* _TASK_: Please transcribe exactly, and only, the lines of the data below between the line holding "Open the business-doc bucket" and the line holding "The image size is (431, 113).", inclusive.
####
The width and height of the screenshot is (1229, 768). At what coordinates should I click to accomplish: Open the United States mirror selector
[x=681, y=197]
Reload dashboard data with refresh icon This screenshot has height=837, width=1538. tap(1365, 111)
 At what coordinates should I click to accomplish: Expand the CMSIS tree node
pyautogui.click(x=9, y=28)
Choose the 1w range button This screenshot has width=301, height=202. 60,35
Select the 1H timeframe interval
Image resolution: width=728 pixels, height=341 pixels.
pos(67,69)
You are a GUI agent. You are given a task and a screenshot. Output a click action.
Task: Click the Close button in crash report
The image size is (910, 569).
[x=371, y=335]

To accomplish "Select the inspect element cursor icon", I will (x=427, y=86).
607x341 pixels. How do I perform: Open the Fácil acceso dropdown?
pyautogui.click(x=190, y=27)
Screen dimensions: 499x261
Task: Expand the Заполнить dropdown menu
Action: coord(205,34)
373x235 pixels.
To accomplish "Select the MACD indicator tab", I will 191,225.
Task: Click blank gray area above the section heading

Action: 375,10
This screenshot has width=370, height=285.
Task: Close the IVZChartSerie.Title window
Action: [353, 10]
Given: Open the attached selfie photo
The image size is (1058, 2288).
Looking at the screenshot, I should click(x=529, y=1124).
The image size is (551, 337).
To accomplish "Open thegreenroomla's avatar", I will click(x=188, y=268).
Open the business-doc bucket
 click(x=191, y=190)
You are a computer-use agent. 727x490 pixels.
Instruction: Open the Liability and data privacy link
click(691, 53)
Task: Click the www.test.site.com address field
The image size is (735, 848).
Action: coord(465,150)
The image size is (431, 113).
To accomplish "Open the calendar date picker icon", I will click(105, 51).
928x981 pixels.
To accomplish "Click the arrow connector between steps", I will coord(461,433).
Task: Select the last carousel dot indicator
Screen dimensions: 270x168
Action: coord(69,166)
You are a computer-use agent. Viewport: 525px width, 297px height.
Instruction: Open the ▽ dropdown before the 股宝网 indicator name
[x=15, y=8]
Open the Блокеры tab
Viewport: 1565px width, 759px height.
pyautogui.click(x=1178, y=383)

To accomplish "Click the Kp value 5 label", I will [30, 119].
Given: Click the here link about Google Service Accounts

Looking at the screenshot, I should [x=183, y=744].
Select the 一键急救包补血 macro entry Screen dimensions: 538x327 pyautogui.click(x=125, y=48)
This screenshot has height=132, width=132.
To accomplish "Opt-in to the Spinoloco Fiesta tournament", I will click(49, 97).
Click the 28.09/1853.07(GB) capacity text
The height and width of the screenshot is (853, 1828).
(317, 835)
####
* _REPLY TO THE TASK_:
Open the business-doc bucket
 click(x=191, y=190)
You are a computer-use agent. 727x490 pixels.
Instruction: Open the Liability and data privacy link
click(691, 53)
Task: Click the www.test.site.com address field
The image size is (735, 848).
Action: coord(465,150)
The image size is (431, 113).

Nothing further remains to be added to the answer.